How best to help my friend who has just had a baby who has been diagnosed with a rare genetic disorder (not life limiting but will affect him for the rest of his life)?

[Snapster]

Our dear friend had a baby about a month ago. She had no problems at all in her pregnancy till right at the end when just one minor thing happened and they decided to deliver the baby a little early, just to check everything was ok.

He was born, seemed fine but was kept in hospital as the doctors suspected something was up. We kept in contact and she was very much of the 'I'm sure he's fine' brigade and they did genetic testing, nothing came up and they went on their way.

I got a text last night to tell me that the baby has a rare genetic condition (I don't want to say it on here in case she comes to mumsnet as I'm going to recommend she does!). It will affect so many things in his life (education, his ability to walk, his ability to ever lead an independent life ). I feel so sorry for her. She's very young and it's her first baby.

She has said she'd like to pop around next week. I can't wait to see her and nor can the children. But what I wanted to know (and esp from people who have been through this), is it better to talk a lot about it or should we do the positive angle thing? I know her well enough to know how devastated she will be and all the uncertainties about the future and I think the hardest thing is that he looks so perfect and gorgeous now (and of course he is!) but he still looks like any other baby whereas of course, as time goes on, he won't develop that way .

Definitely talk about it. If it were me, it'd be all I wanted to do at this stage. Let her talk mostly, I reckon.

yes, good idea. I thought when she disappeared for a bit that something must be up.
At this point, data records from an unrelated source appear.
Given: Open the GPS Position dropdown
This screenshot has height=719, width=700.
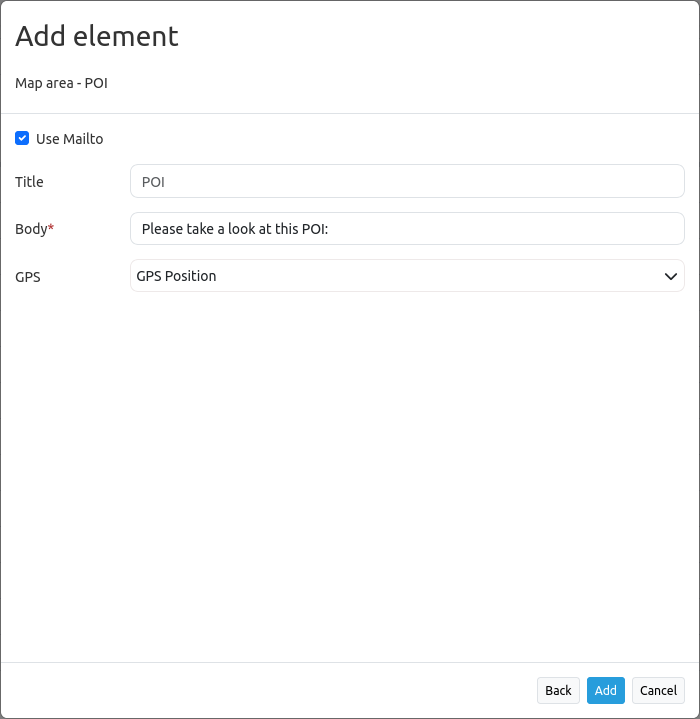Looking at the screenshot, I should tap(407, 276).
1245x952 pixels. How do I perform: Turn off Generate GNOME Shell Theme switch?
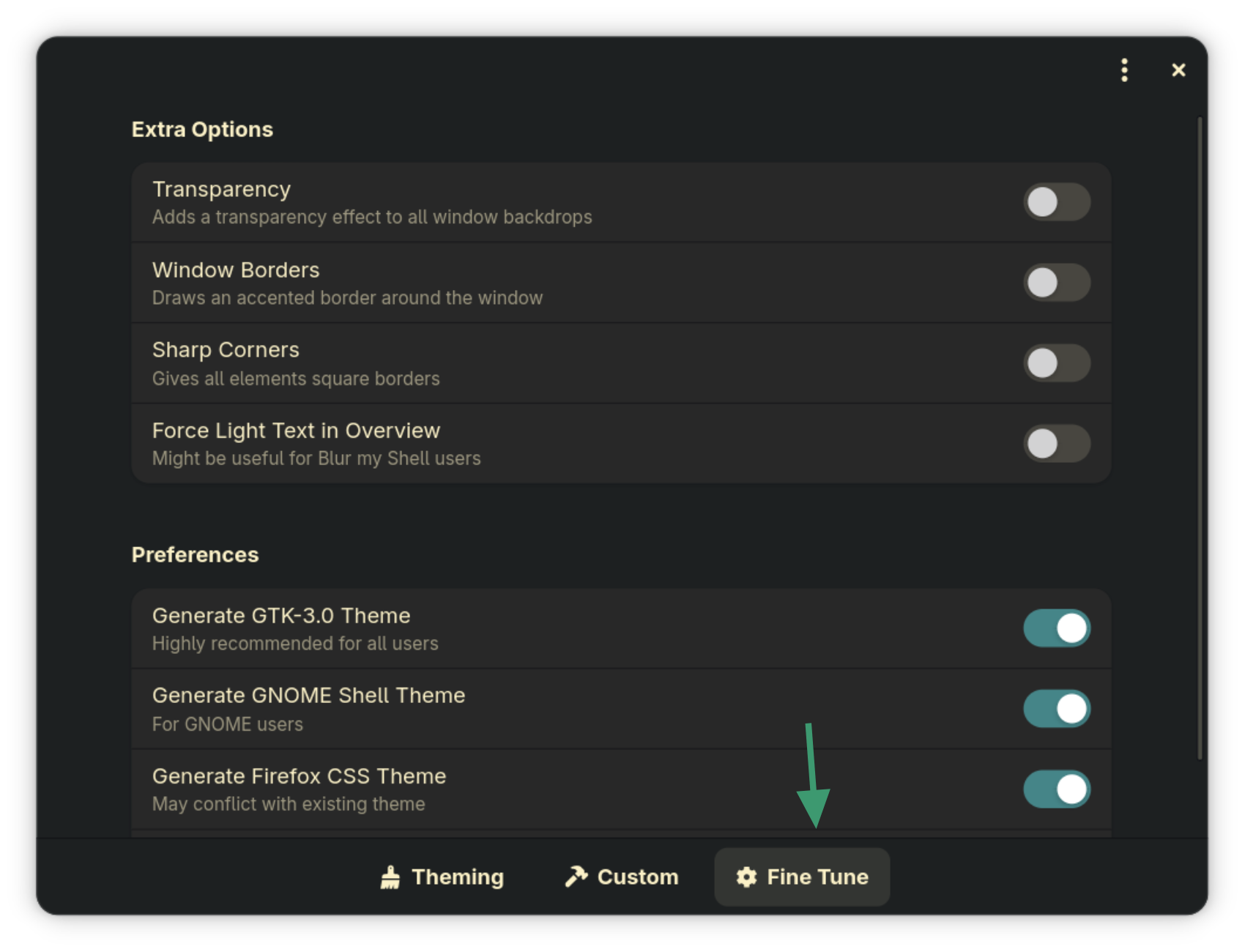1057,709
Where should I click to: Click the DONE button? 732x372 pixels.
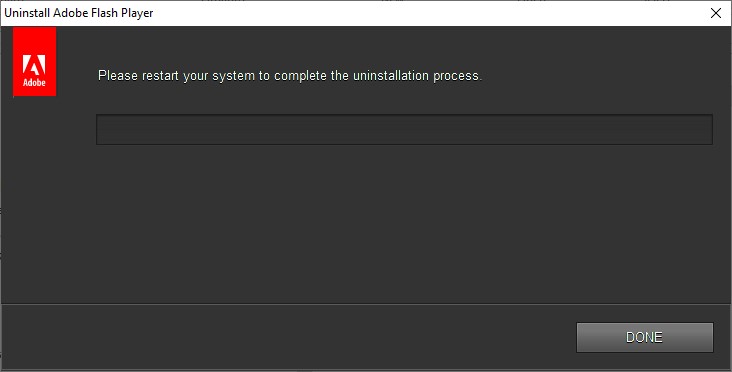[x=645, y=337]
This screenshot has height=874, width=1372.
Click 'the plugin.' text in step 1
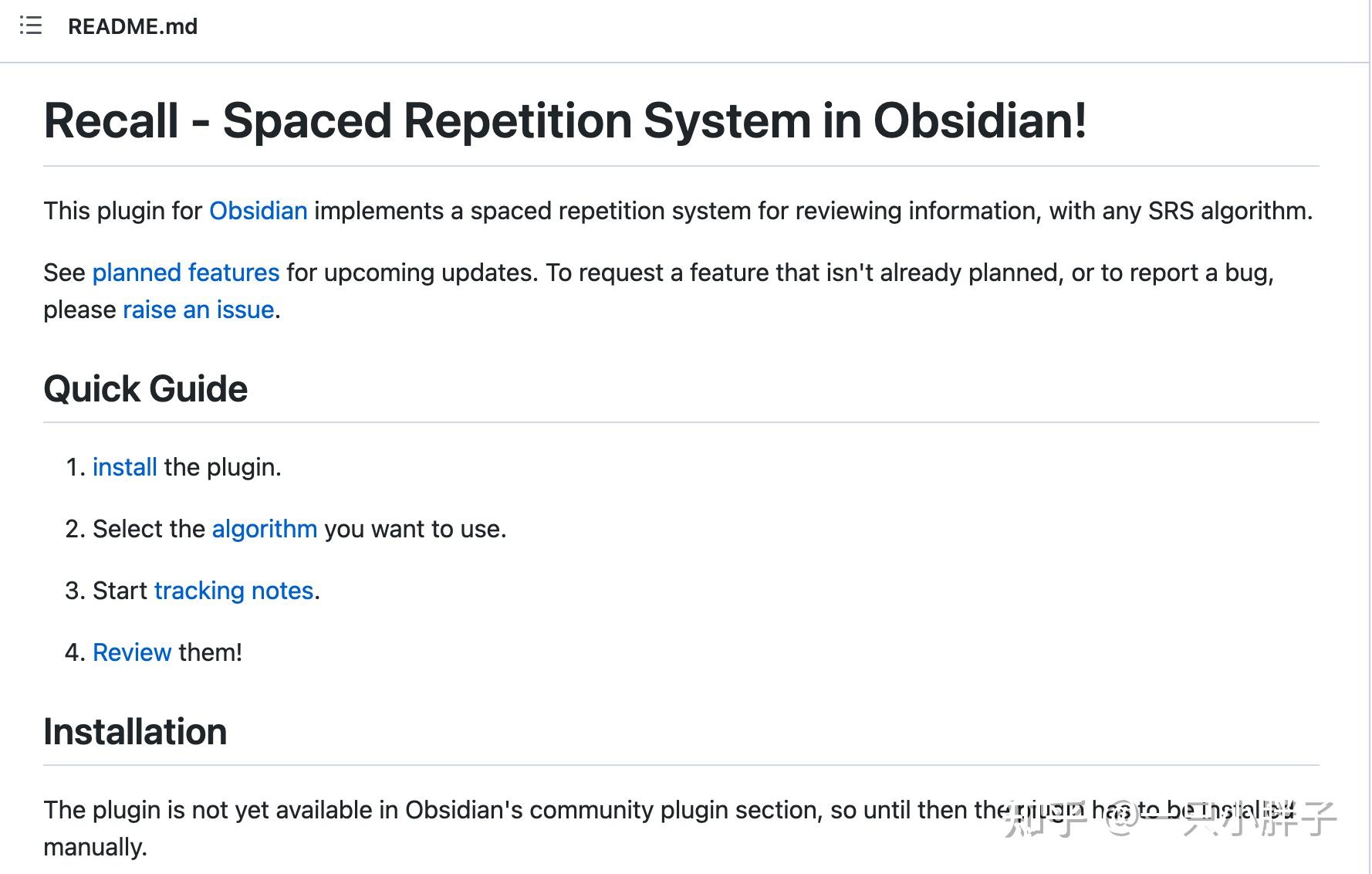[x=222, y=467]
Am pleased she feels up to seeing us though.

agree with rotateyourhead. follow her lead. if she doesn't feel like being positive, then don't try and force it. she'll have a lot of thoughts/fears/worries to process. If mumsnet doesn't seem her cup of tea, netmums also has a special needs board, and special kids in the uk is also a good forum.

being supportive doesn't necessarily mean telling her everything will be alright. I found it annoying and upsetting when everyone kept telling me ds would be fine; if I didn't know and the doctors didn't know how they hell did they know?

recognising how difficult living with the uncertainty is is important as is admiring the baby as you would anyone else's.

Unless the doctors have told her,that the genetic condition the baby has (even though it is a rare one ), has happened before in other children and that they know x y z will occur, they may be talking best guesses. This is what they did with my Ds, he has a rare genetic condition, they couldnt find any one who has had it before so they gave me a list of all the things that it might mean for him. He is now 4 just started in reception and is developing fine.
I didnt mind talking about it to any one. I found because he looked like any newborn baby the condition didnt come up in conversations unless i mentioned it. The only time I found that I needed to mention it as when talking to medical people and school so that they where aware.